===== FRAGMENTO SELECCIONADO =====
Evaluar las políticas públicas

En los últimos meses, antes de que se instaurara la nueva normalidad, hemos visto como la pandemia ha puesto al descubierto todos los problemas estructurales de nuestra sociedad. Hemos visto como los servicios sociales de ayuntamientos, entidades o redes vecinales quedaban casi desbordados, y se hacía patente la nueva pobreza.

El aumento de las colas para buscar comida en los bancos de alimentos o el incremento del sinhogarismo en perfiles que hasta ahora no habían tenido la necesidad de recurrir a entidades de apoyo asistencial son dos imágenes que simbolizan las carencias y las necesidades que hasta ahora la pandemia nos ha dejado como preludio –según todas las entidades que trabajan con colectivos en riesgo de exclusión social– de lo que vendrá en los meses próximos. En ámbitos como la vivienda se empieza a observar el alud de desahucios a causa del levantamiento de la moratoria, las caídas de ingresos y la pérdida de los puestos de trabajo.
===== DATOS ANALIZADOS =====
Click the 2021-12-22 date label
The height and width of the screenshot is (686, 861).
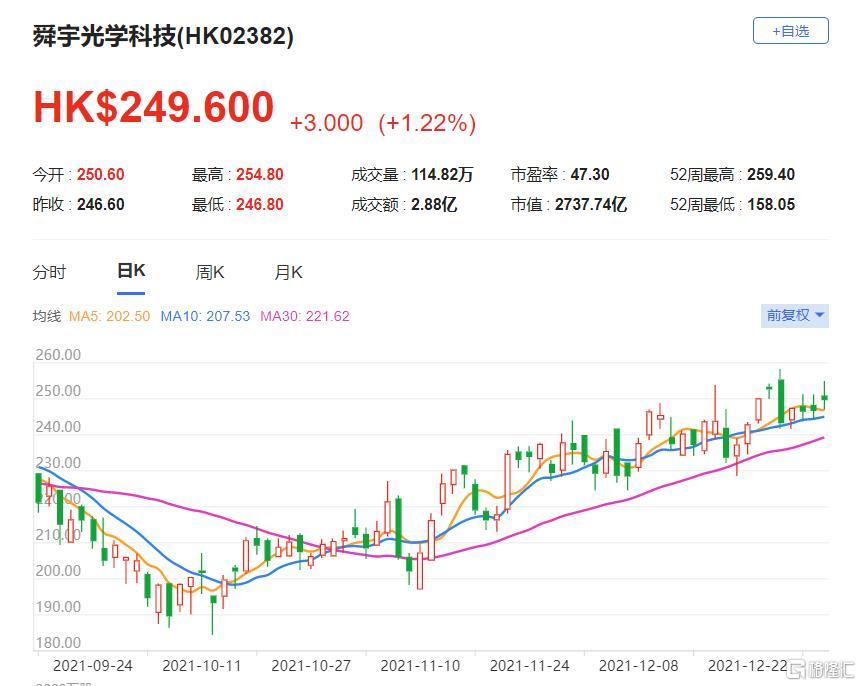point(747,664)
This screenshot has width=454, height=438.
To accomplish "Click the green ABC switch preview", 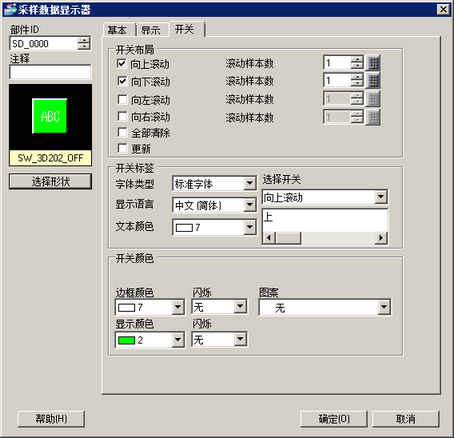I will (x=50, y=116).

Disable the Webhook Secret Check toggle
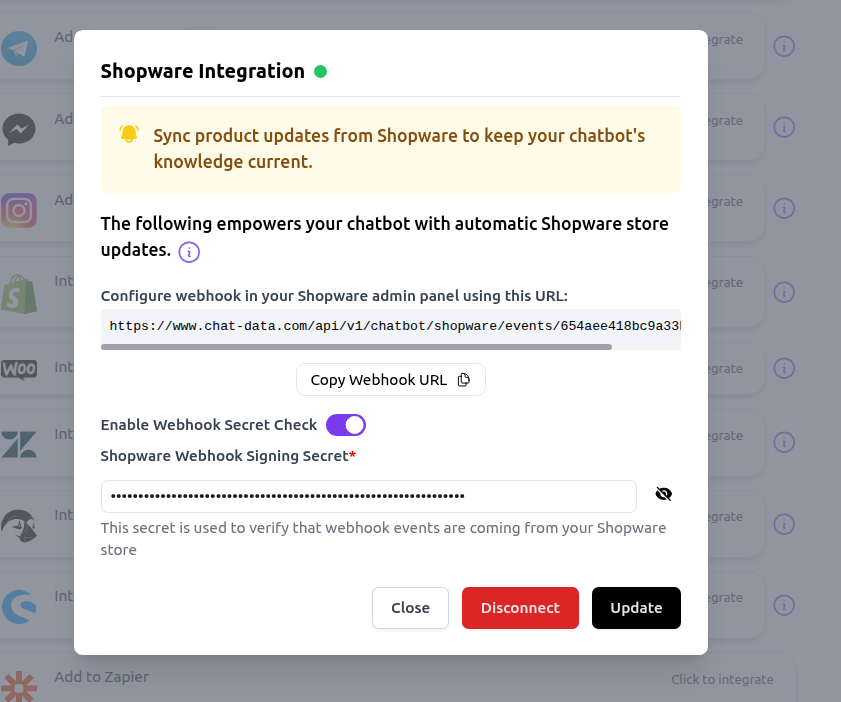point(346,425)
=====
===== DATOS ANALIZADOS =====
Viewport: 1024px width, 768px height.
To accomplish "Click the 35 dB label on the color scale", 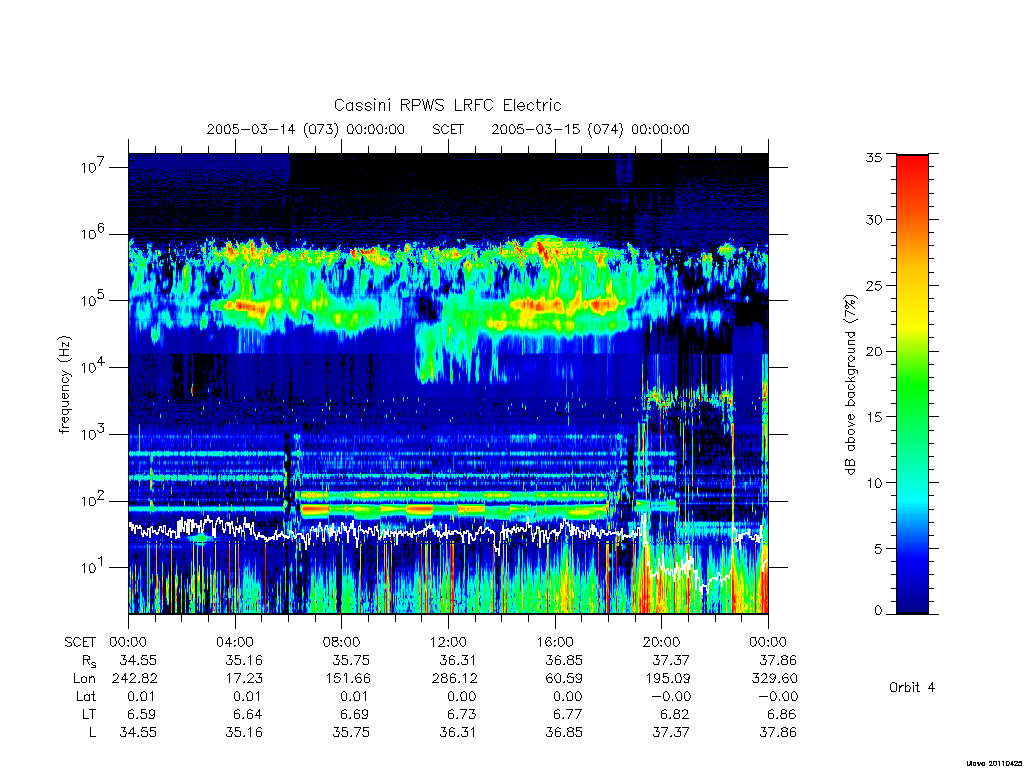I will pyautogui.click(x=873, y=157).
=====
Enumera todas las causas que el fragmento seleccionado atribuye al alud de desahucios en el ámbito de la vivienda. El listado no interviene para nada en esta tarea.

> _RESPUESTA ESPERADA_:
- El levantamiento de la moratoria
- Las caídas de ingresos
- La pérdida de los puestos de trabajo